I cried … because I miss my friend and colleague Blair. I wish that he could see me now…at my best – a glass half full girl – passionate about work and life. Saddened because past mistakes and differing values will keep us from ever realizing the dreams of those early days together — dreams of building our business and supporting each other while doing it.
I cried … because my heart is full and my life so happy. I am on a path toward leaving all of the baggage behind…shedding pounds of physical and emotional weight one pound, one thought at a time…on my mountain. Today.
I cried … because I am finally ready to open myself up…to find a soul mate and life partner. My head, my heart and my body are all finally ready! Yeah. The porch light is on! And deep inside I am certain that I will meet that person and my life will change forever…most likely sooner rather than later. I can’t wait to explore the options! What a blast.

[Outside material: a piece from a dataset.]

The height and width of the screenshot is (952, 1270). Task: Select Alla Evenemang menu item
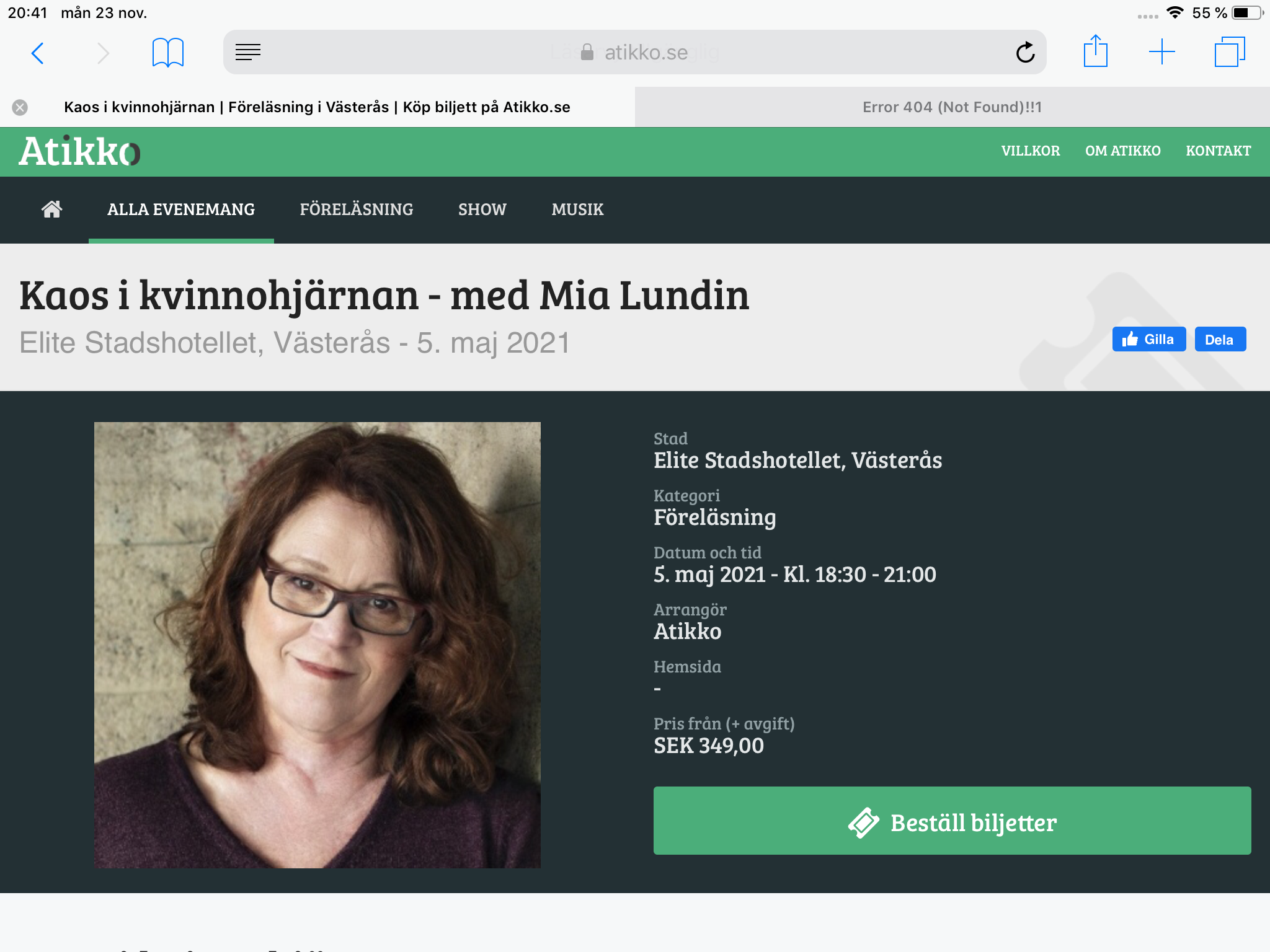point(181,209)
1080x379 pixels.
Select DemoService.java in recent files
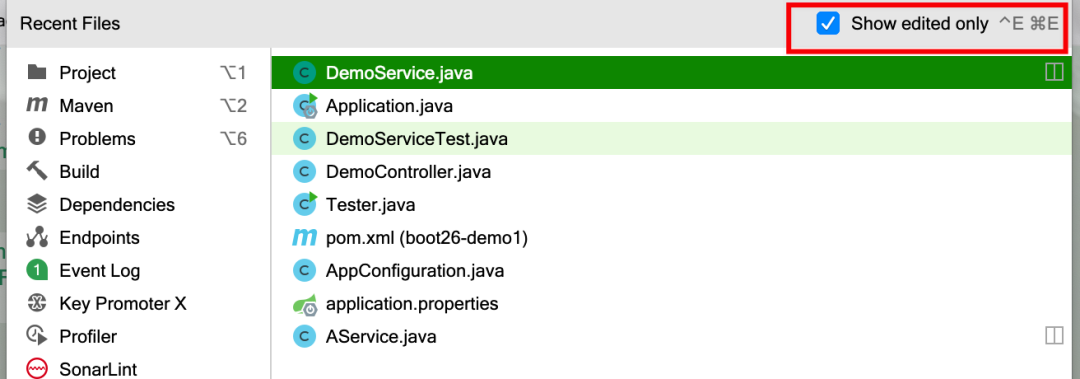point(672,72)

Finally, I cried as I looked up through the fall leaves swaying in the trees and experienced a spiritual moment. Looking toward the heavens, I thanked God for giving me just what I needed exactly when I needed it. There were so many gifts. O’Neal, Sheryl and Fitness North. The strength and courage to fight through the boot camp and to give up control, following the lead of my program director and trainers. The gift of Leif on the mountain top that first day and in all the days that followed with his skill, compassion, love, support and strong encouragement. My Twin Cities trainers, Julie and Sandra, at Balance for Life. The shoe lady at Shueller Shoes who had lost over 100 lbs and inspired and calmed me as I prepared for the journey. My boys from the seminary on the mountaintop the first time I hiked Carleton Peak who befriended me, gave me a hand up, and guided me home. My beloved mom and sister who have been there for me at such critical times during the last 10 months with unconditional love and support. My FN2 group, particularly Shari, on a day-to-day basis. My sorority sisters and all the other lions in the den. I cried as I thanked God for the strength, courage and willpower to fight through the tough emotional stuff, to tackle the demons, and continue to learn and grow and evolve as a human being. For the determination to reach my goal and the certainty that I will.

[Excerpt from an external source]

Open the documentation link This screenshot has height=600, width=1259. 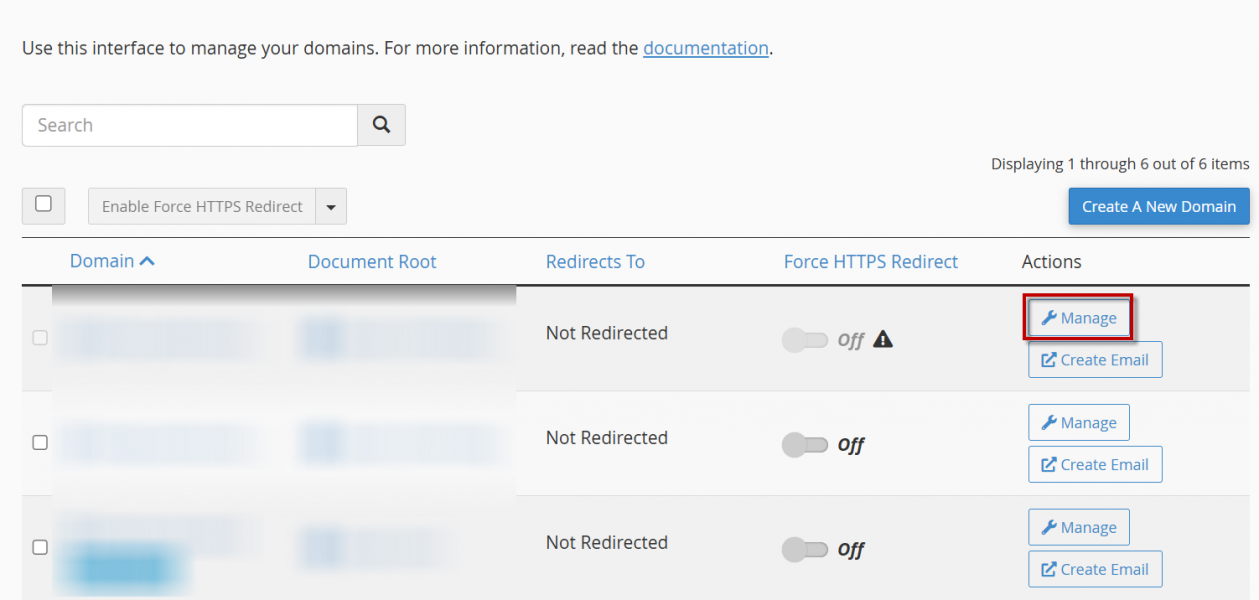[x=705, y=48]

Yes, I cried the whole way down the back half of the mountain because I know I will never, ever be the same. Life has changed for me forever. I am free. I am free. Anything is possible. Everything is possible. And I can’t wait to see what comes next!
This time, my tears on the mountain were tears of joy, accomplishment, gratitude, pride and love for myself and for all of those around me – present and past – who have influenced, guided and held my hand.